Of the three Irish divisions numbering 210,000 Irishmen (most of them volunteers) who fought with the British Army in World War I it is estimated that over 35,000 died. Thousands of other Irishmen such as Paddy fought with other British units and in the forces raised by the overseas dominions of the British Empire.
As to Paddy’s motives we can only speculate as no family knowledge of his reasons for enlistment have been passed down. Irishmen enlisted for a variety of reasons; some in defence of small nations, others for more local considerations. Many nationalists were persuaded to join up by John Redmond with the promise of an Irish ‘home rule’ parliament in Dublin. Paddy was the eldest of the family and enlisted well before the First World War so maybe none of these motives apply – perhaps he simply didn’t fancy life on a small Kilkenny farm.
Footnote
‘If these men must die, would it not be better to die in their own country fighting for the freedom of their class, and for the abolition of war, than to go forth to strange countries and die slaughtering and slaughtered by their brothers that tyrants and profiteers might live?‘ (James Connolly, 15 August 1914).
The same issue of the Kilkenny People mentioned above headlined the ‘Terrible Scenes in the Capital’ as the Easter Rising erupted. Rumour had reached Kilkenny early on the Monday that the Irish Volunteers had rebelled and practically occupied Dublin City.
That week James Connolly’s words must have held special resonance to Paddy’s brothers, Nicholas and Edward Maher, as they mobilised with the Irish Volunteers in Kilkenny City. My Grandfather, Michael Maher and another brother, Jimmy, may have been persuaded to stay home at the farm in Conaghy with their mother and four sisters (although Michael later served during the War of Independence). Perhaps she didn’t want to run the risk of losing all her sons in the same month.

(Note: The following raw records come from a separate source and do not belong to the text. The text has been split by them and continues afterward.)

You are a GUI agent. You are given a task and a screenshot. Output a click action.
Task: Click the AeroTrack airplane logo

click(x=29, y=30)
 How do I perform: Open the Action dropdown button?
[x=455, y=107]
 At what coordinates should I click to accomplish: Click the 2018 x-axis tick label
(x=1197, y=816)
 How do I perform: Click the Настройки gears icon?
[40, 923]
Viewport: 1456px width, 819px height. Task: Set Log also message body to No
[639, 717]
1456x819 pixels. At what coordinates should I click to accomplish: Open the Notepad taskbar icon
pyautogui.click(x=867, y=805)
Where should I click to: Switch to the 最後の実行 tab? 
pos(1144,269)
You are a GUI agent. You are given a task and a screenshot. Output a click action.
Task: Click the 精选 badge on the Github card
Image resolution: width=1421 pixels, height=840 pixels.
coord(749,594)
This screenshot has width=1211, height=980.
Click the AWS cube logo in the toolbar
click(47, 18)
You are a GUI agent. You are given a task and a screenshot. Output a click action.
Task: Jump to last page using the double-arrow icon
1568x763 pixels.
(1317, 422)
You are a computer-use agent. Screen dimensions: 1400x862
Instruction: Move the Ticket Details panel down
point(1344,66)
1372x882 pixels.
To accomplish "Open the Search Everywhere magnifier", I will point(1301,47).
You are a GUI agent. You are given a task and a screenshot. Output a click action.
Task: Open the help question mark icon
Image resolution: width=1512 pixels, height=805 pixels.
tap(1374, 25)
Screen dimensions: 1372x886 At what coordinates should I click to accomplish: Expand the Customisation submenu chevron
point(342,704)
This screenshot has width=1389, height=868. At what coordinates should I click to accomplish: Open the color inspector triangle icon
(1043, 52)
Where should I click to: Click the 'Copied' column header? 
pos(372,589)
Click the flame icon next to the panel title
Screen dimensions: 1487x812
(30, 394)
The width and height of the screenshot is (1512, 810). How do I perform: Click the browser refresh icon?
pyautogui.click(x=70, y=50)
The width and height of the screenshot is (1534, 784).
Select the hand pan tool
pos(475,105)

Nicholas, Captain of the Conaghy Company, and Eddie mobilised on Easter Sunday. Tom Treacy dismissed the men and ordered them to return and form up again on Easter Monday. They mustered throughout the week, but news of the surrender in Dublin arrived on Easter Saturday and all their weapons were stowed away and the volunteers were sent home. Nicky and Eddie appear to have then gone into hiding or gone on the run for some time after. Later, they served in the War of Independence alongside my Great Grandfather and my Grandfather, who were later interned in the Curragh during the Civil War (where they escaped alongside a large group of IRA men through a tunnel they had assisted in digging, for a time). But that’s another story altogether.
Bibliography:
Sheldon, J., (2005). The German Army on the Somme 1914 – 1916. Pen and Swords, England.
Whitehead, R.J., (2010). Other Side of the Wire Volume 1: With the German XIV Reserve Corps on the Somme, September 1914-June 1916. Helion and Company, England.
Other sources:
http://www.cwgc.org/
http://coastwallker2.blogspot.ie/2016/04/edmund-david-cook-edmund-davidcook-is.html#comment-form/
The British National Archives , Kew, Surrey, UK
Kilkenny People, Kilkenny
Post Script: I wasn’t going to post this publicly – this was originally intended for family and friends only, but in the course of researching the post I came across the blog post about Pte Cook and decided to share the post as a result. Maybe relatives of the other men of Mary Redan will be interested and can add to the story. Feel free to correct any of the information in the comments section.